VORLIEGENDER TEXTAUSZUG:
□ □ □ □ □

Voraussetzung für den Bezug der Mindestsicherung ist also, dass man sich beim AMS arbeitssuchend meldet. Das beinhaltet regelmäßige Vorsprachen beim AMS, Besuch der vorgeschriebenen AMS-Kurse, Bewerbungen auf offene Stellen, die das AMS vorgibt und Arbeitssuche in Eigeninitiative. Wenn man AMS-Termine versäumt oder sich bei einer Arbeitsstelle nicht bewirbt, kann die Mindestsicherung bis zur Hälfte gekürzt werden.

Tatsache ist: Es gibt zu wenig bezahlte Arbeit und somit einen Verdrängungswettkampf am Arbeitsmarkt. Es gibt weniger Arbeitsplätze als Arbeitslose und daher sind viele Menschen auf die Mindestsicherung angewiesen.

Märchen: Wir können uns die Mindestsicherung nicht leisten!

Wahrheit: Im September 2014 haben 184.298 Menschen in Österreich Mindestsicherung bezogen. 2013 wurden österreichweit knapp 600 Millionen Euro ausbezahlt. Für das gesamte Budget waren im selben Jahr 75 Milliarden Euro vorgesehen. Die Mindestsicherung macht davon also nur 0,8 Prozent aus.

Märchen: Jeder bekommt 837 Euro pro Monat an Mindestsicherung.

Wahrheit: Die durchschnittliche Höhe der in Österreich ausbezahlten Mindestsicherung beträgt nicht 837 Euro – das wäre das Maximum – sondern laut Armutskonferenz nur rund 300 Euro. Denn wer auch aus anderen Quellen Geld bezieht (und das sind 75 Prozent), weil er oder sie Teilzeit arbeitet, vom AMS Geld bekommt oder andere Sozialleistungen wie Kinderbetreuungsgeld erhält, bekommt entsprechend weniger.

Märchen: Es gibt eine große Anzahl von Sozialbetrugsfällen bei der Mindestsicherung.

Wahrheit: Die Überprüfung der Behörden vor dem ersten Bezug der Mindestsicherung ist rigoros: Einsicht in die Kontoauszüge der letzten Monate, Feststellung von Nebeneinkommen, Einsicht in Mietverträge und ins Grundbuch, etwaige Versicherungen, KFZ-Besitz und vieles mehr. Eine Studie belegt, dass es nur gegen 0,8 Prozent der arbeitslos gemeldeten Mindestsicherungsbezieher zum untersuchten Zeitpunkt vom AMS eine Sanktion wegen Arbeitsunwilligkeit gab. Wer lügt, bezahlt bis zu 4.000 Euro Strafe.

□ □ □ □ □

ZIEL DER ÜBUNG: Schreiben Sie bitte aus dem Text zur Mindestsicherung den Abschnitt ab, der bei den Worten „Wahrheit: Im September“ beginnt und nach den Worten „bei der Mindestsicherung.“ endet. Das Material stammt aus einer anderen Quelle als der Text zur Mindestsicherung.

BEREITGESTELLTES MATERIAL:
□ □ □ □ □

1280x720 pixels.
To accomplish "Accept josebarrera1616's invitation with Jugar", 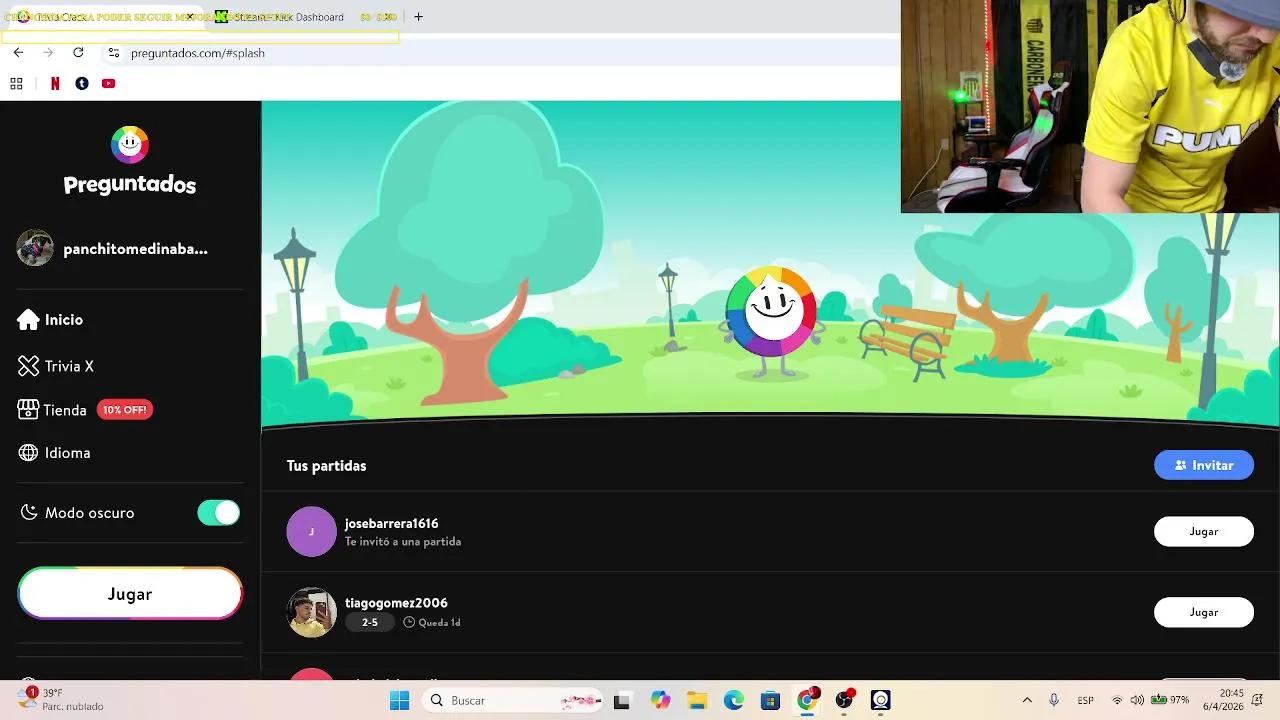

□ □ □ □ □

ANTWORT ZUR ÜBUNG:
Wahrheit: Im September 2014 haben 184.298 Menschen in Österreich Mindestsicherung bezogen. 2013 wurden österreichweit knapp 600 Millionen Euro ausbezahlt. Für das gesamte Budget waren im selben Jahr 75 Milliarden Euro vorgesehen. Die Mindestsicherung macht davon also nur 0,8 Prozent aus.

Märchen: Jeder bekommt 837 Euro pro Monat an Mindestsicherung.

Wahrheit: Die durchschnittliche Höhe der in Österreich ausbezahlten Mindestsicherung beträgt nicht 837 Euro – das wäre das Maximum – sondern laut Armutskonferenz nur rund 300 Euro. Denn wer auch aus anderen Quellen Geld bezieht (und das sind 75 Prozent), weil er oder sie Teilzeit arbeitet, vom AMS Geld bekommt oder andere Sozialleistungen wie Kinderbetreuungsgeld erhält, bekommt entsprechend weniger.

Märchen: Es gibt eine große Anzahl von Sozialbetrugsfällen bei der Mindestsicherung.